On Friday, Porpentine’s piece disappeared and the re-edited version appeared on her site. (For those of you who are coming in late, my other articles on the subject are here and here.) As of the time of this writing–about 2 PM EST on Monday the 13th of May–no explanation has appeared on either her site nor on re/Action. My articles, which focused on the ethical breaches and the poor quality of Porpentine’s work have been interpreted to be a vicious personal attack. Any actual criticisms or points I’ve made were ignored. At no point did I ask for her article to be removed, nor did I make any critique of the content of the article in question beyond her edits. Any decision to remove the article was made between her and the staff of re/Action.

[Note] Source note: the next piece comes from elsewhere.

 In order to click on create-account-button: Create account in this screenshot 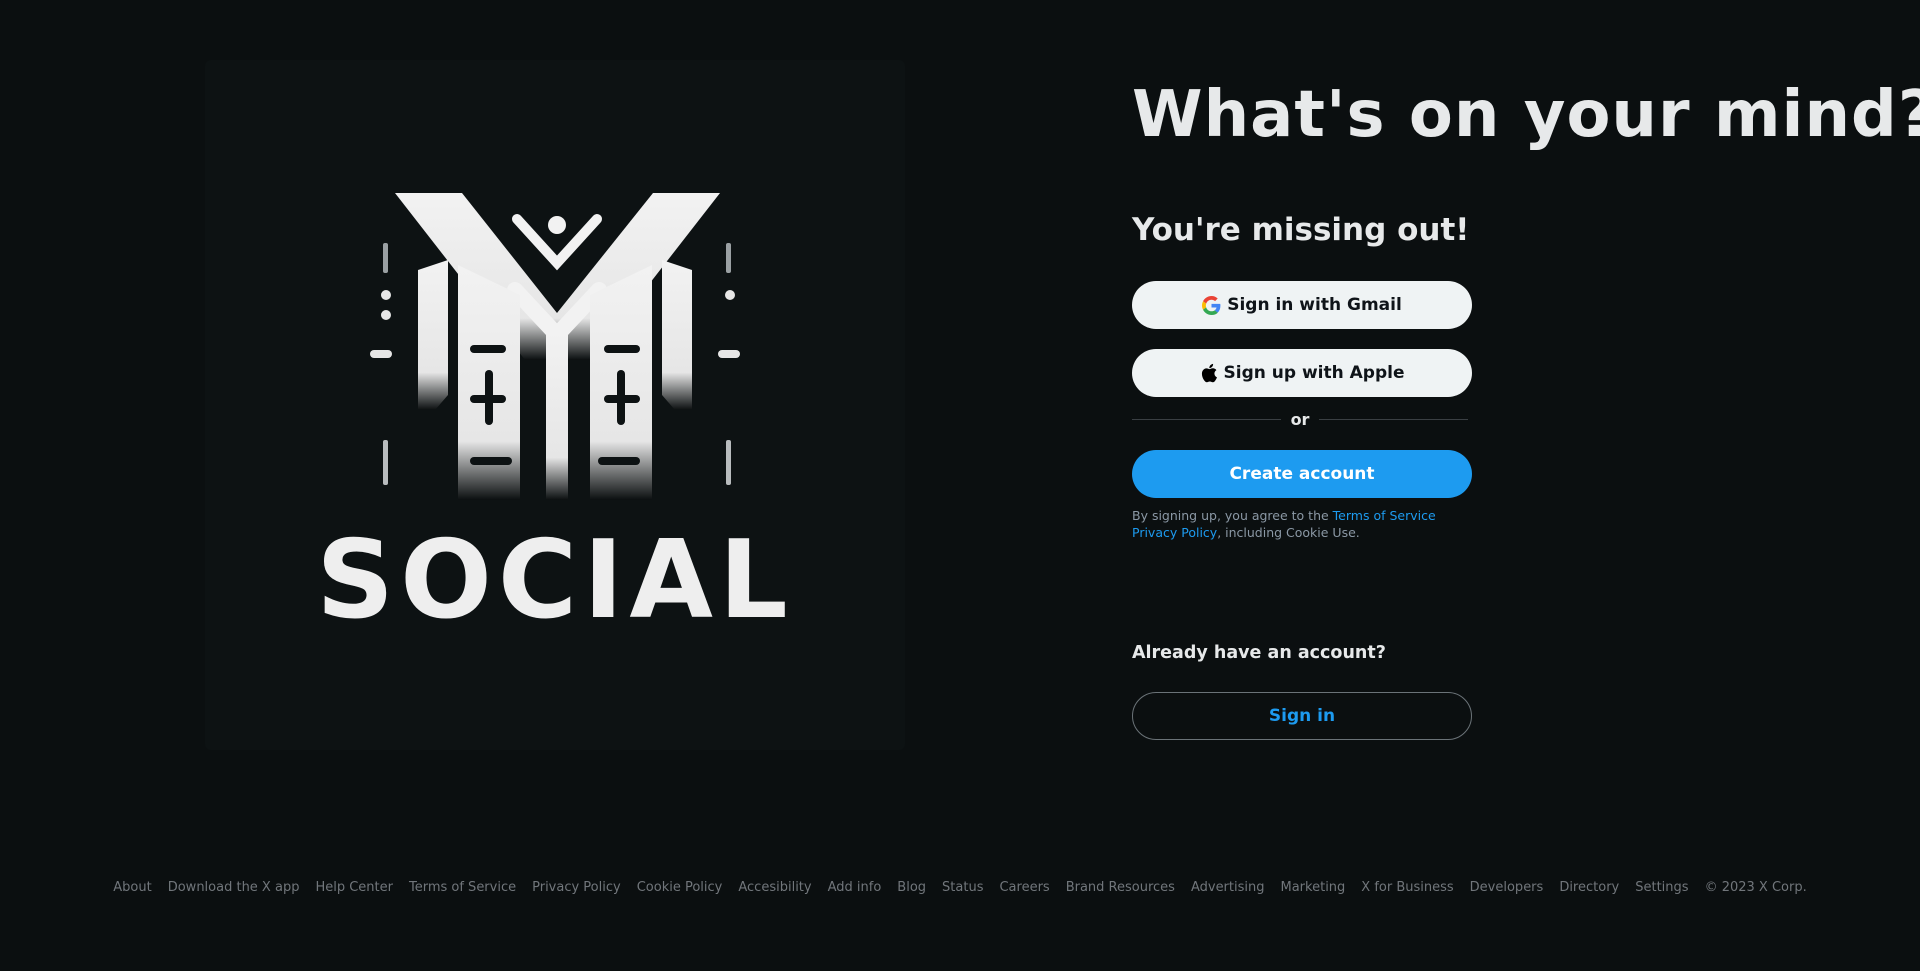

I have not seen anyone defending her actions at stealthily editing her article in order to recharacterize herself. To claim that this is not a problem is ridiculous, and there’s a reason I don’t think we’ve seen anybody defending her ethical breach. I have not seen her attempt to justify the stealth change–while she has explained her reasons behind making the edit, that’s not the issue.
I am curious as to why she made that edit without disclosing it on re/Action.
I am curious as to how she had the access rights to change her own article without letting the editorial staff know.
I am curious about why my problems with this, which were solely on the level of an ethical breach, have been interpreted as a sexist attack. It’s true: I dislike Porpentine’s work. I find it bigoted and hostile, and while I agree with her general aims, I don’t think she’s looking for equality and I don’t find much of what she says to be profound. That is my right. A quick look through my backlog will show that while I have been hostile to several female writers, I’ve done the same to several male writers. Frankly, the only time I’ve ever addressed Porpentine’s work, prior to this weekend, was a post about Richard Hofmeier’s promotion of howling dogs at the IGF. (Said piece mostly focused on Hofmeier, largely because I’d been meaning to write up something about Cart Life but could never find a particularly good angle prior to then.)
Porpentine’s credibility is key. She even mentions it herself in the very first paragraph of her article. And yet, for her to cry sexism when I write an article condemning her Orwellian edit of her piece–for her to call Konstantinos Dimopolous a suicide-enabling woman hater and, when asked to prove her malicious claims, to simply repeat herself–for her to focus on an imagined personal attack and not address the actual wrongs she’s committed–that’s for her to completely ruin her own credibility.
The role of women–all minorities–in the videogame scene is a liminal one. Having more women in the scene is a wonderful way to get more diverse voices in the scene. Porpentine is attempting to be a voice for women. Whether or not Porpentine is a good one or not is not up to me to decide. I’m just here to point out that her claims are outlandish, her views often unsupportable, and her methods underhanded. The likes of Rock Paper Shotgun can do with that information whatever they see fit.